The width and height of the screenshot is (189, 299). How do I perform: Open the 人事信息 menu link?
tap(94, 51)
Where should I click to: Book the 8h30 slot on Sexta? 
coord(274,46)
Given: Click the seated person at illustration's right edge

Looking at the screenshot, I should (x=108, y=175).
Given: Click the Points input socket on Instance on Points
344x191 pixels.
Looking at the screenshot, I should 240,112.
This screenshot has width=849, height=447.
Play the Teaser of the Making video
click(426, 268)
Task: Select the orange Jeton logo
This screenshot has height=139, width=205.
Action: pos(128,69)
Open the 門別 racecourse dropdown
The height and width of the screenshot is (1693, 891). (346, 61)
◇ ◇ ◇ ◇ ◇
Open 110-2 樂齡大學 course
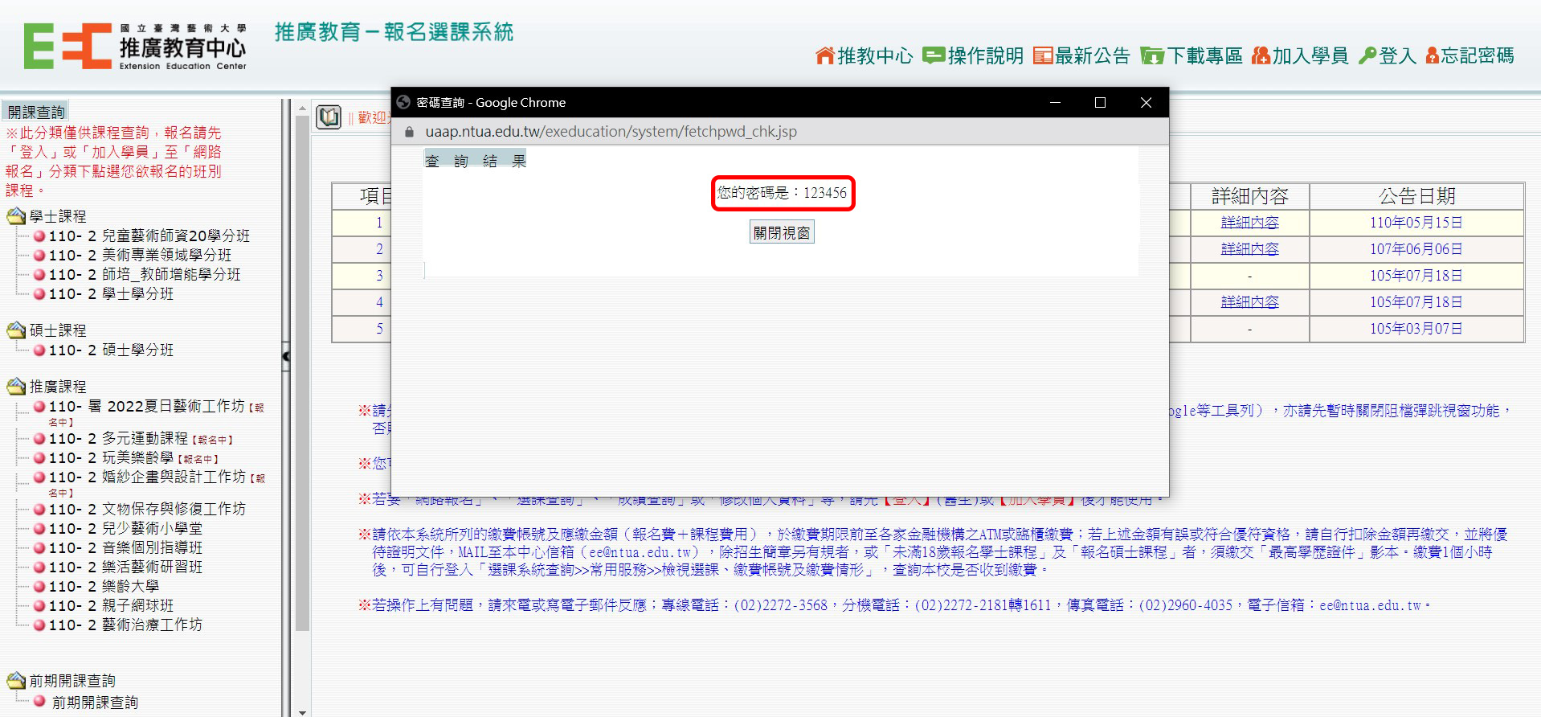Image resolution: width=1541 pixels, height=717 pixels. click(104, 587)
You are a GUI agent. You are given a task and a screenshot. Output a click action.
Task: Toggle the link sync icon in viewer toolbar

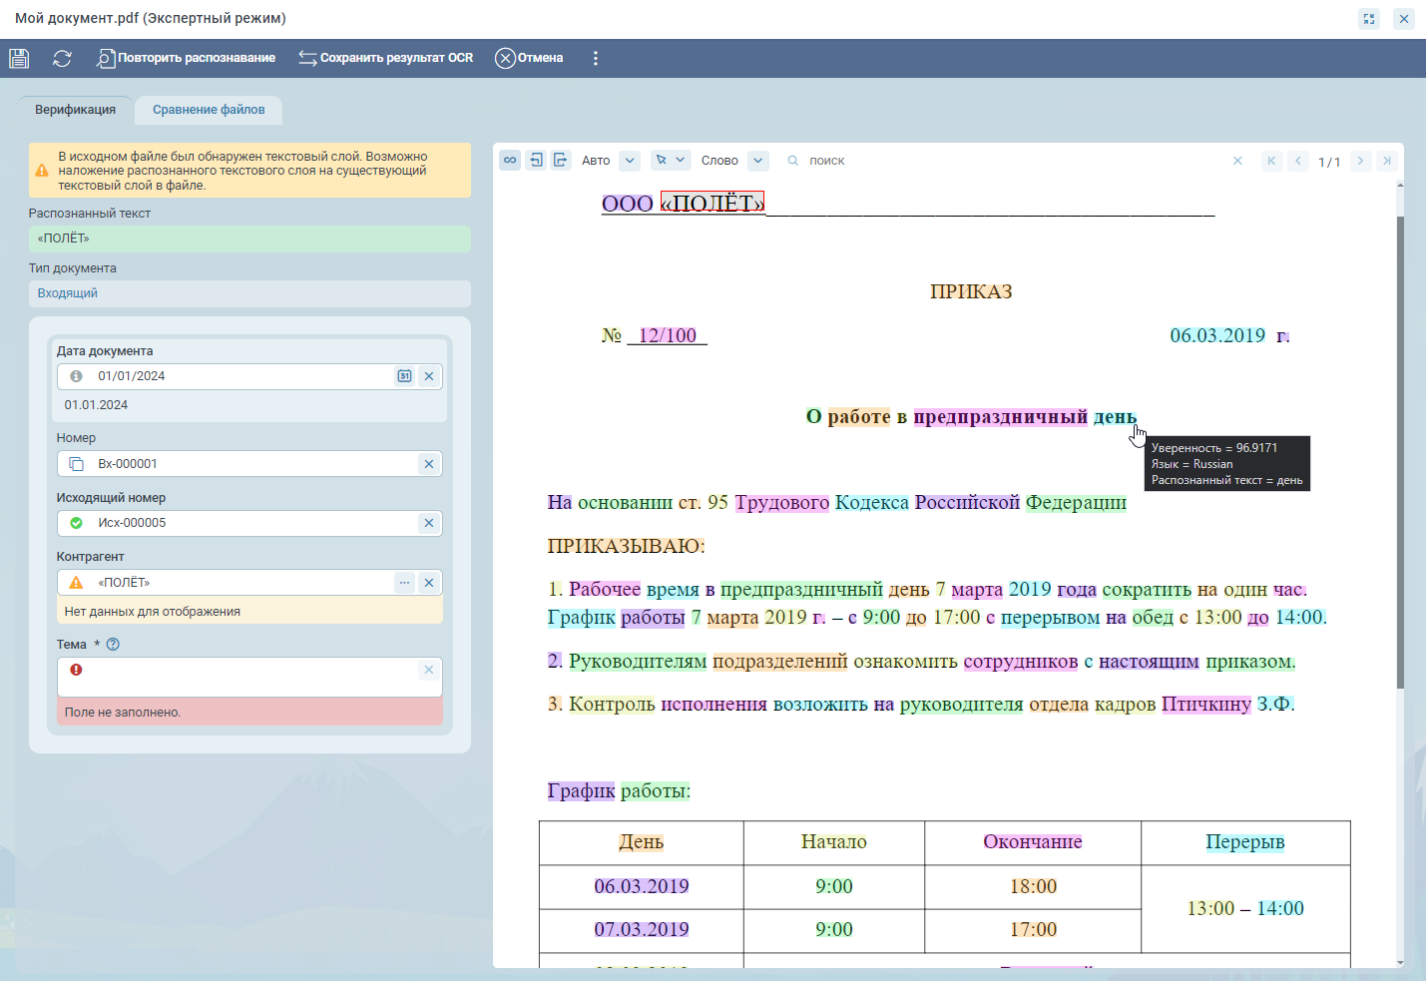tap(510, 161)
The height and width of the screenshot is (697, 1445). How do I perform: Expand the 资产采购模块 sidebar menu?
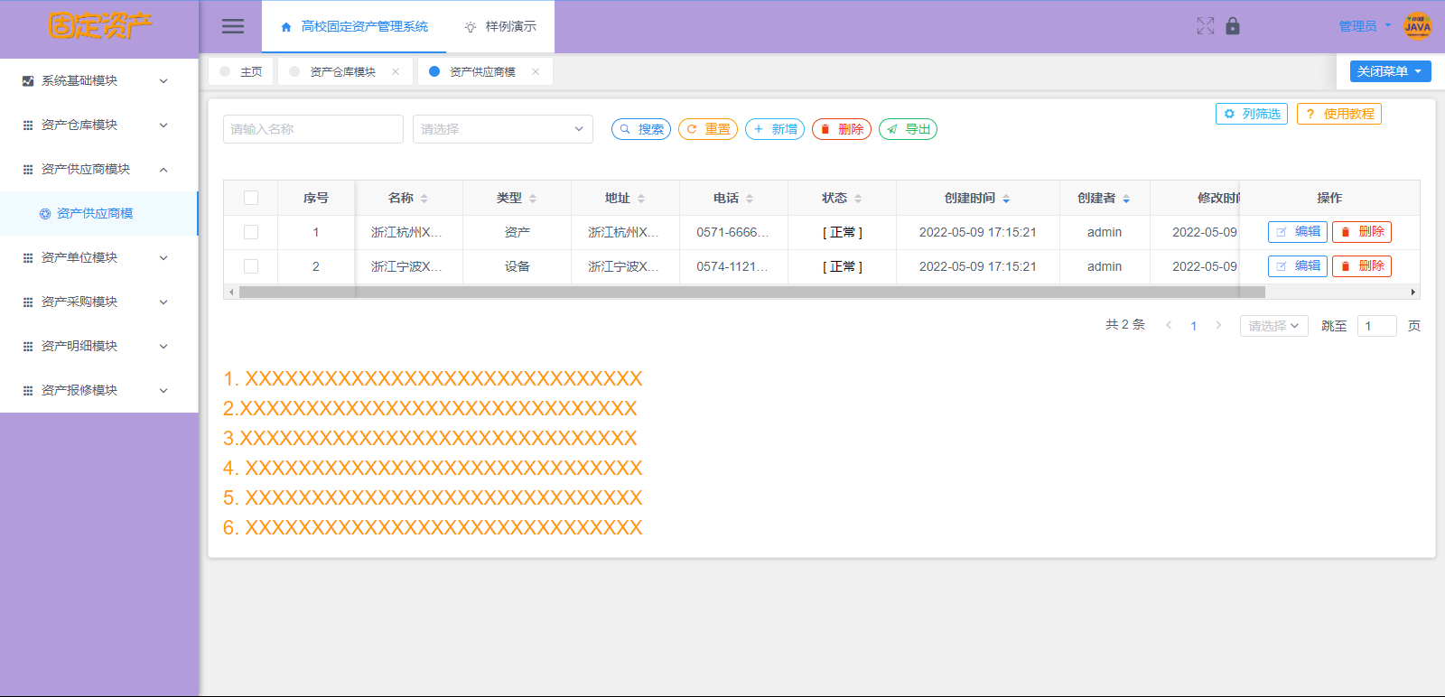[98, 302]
◇ ◇ ◇ ◇ ◇
▸ **Task goal**:
Can you set down, word for word, the rows from the line with "The width and" up to and including the line with "click(426, 268)"?

▸ **Result of this task**:
The width and height of the screenshot is (189, 299). How do I perform: Open the 人事信息 menu link?
tap(94, 51)
Where should I click to: Book the 8h30 slot on Sexta? 
coord(274,46)
Given: Click the seated person at illustration's right edge

Looking at the screenshot, I should (x=108, y=175).
Given: Click the Points input socket on Instance on Points
344x191 pixels.
Looking at the screenshot, I should 240,112.
This screenshot has width=849, height=447.
Play the Teaser of the Making video
click(426, 268)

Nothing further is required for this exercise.